Des rares vestiges matériels de l’ancien édifice de culte ont tout de même survécu à la démolition : des sculptures et des monuments funéraires « plus ou moins mutilés » avaient en effet été sauvegardés et déposés au musée de Cluny (Guilhermy 1873, p. 102). C’est le cas du portail, remonté en 1854 dans le jardin de l’Hôtel de Cluny, et de quelques fragments sculptés, provenant du charnier de l’église, conservés encore de nos jours dans les récoltes d’art municipales. Ces fragments, tout comme des témoignages iconographiques et textuels datant d’avant la destruction de l’édifice permettent de se faire une idée assez précise de sa structure et de son décor, dans lequel les éléments héraldiques ne faisaient pas défaut.

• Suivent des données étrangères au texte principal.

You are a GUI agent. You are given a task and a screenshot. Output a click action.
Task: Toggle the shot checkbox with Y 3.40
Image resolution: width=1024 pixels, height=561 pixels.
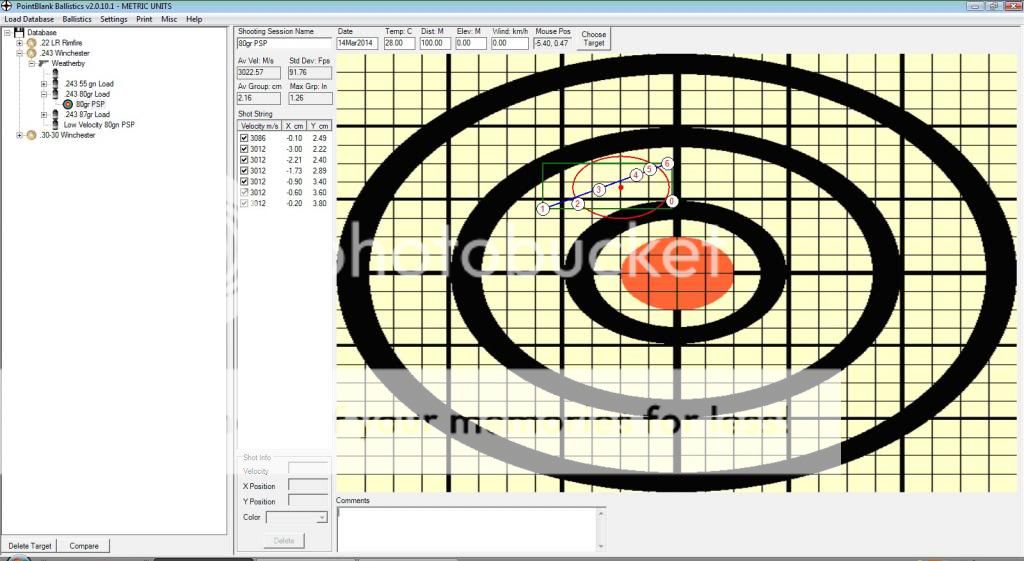tap(244, 181)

A l’extérieur, le grand portail de la façade occidentale était orné des statues de la Vierge (sur le trumeau) et des saint Benoît et sainte Scolastique (dans les niches latérales) et encadré par deux hauts pinacles, s’élançant jusqu’au niveau de la rosace. Ceux-ci reposaient sur des consoles sculptées, ornées d’anges tenant des écussons qui, dans les relevés réalisés dans la première moitié du XIXe siècle (voir notamment la planche de Louis Courtin au Musée Carnavalet), ne portaient hélas plus de trace des armoiries qui y étaient sans doute sculptées ou peintes (armoiries 1-2) (Lenoir 1867, t. 1, p. 123 ; Bos 2003, p. 141). Par la forme des écus, en chanfrein, ces éléments devaient appartenir au chantier réalisé sous François Ier. Des salamandres, devise du roi, étaient d’ailleurs représentées dans les gargouilles ornant cette partie de l’édifice (Millin 1791, p. 18 ; Troche 1848, p. 278).
Louis Courtin. Vue intérieure de l’église Saint-Benoit-le-Bétourné – la chapelle Saint-Pierre ou de la Tournelle, 1832. Paris, musée Carnavalet, inv. P 2533.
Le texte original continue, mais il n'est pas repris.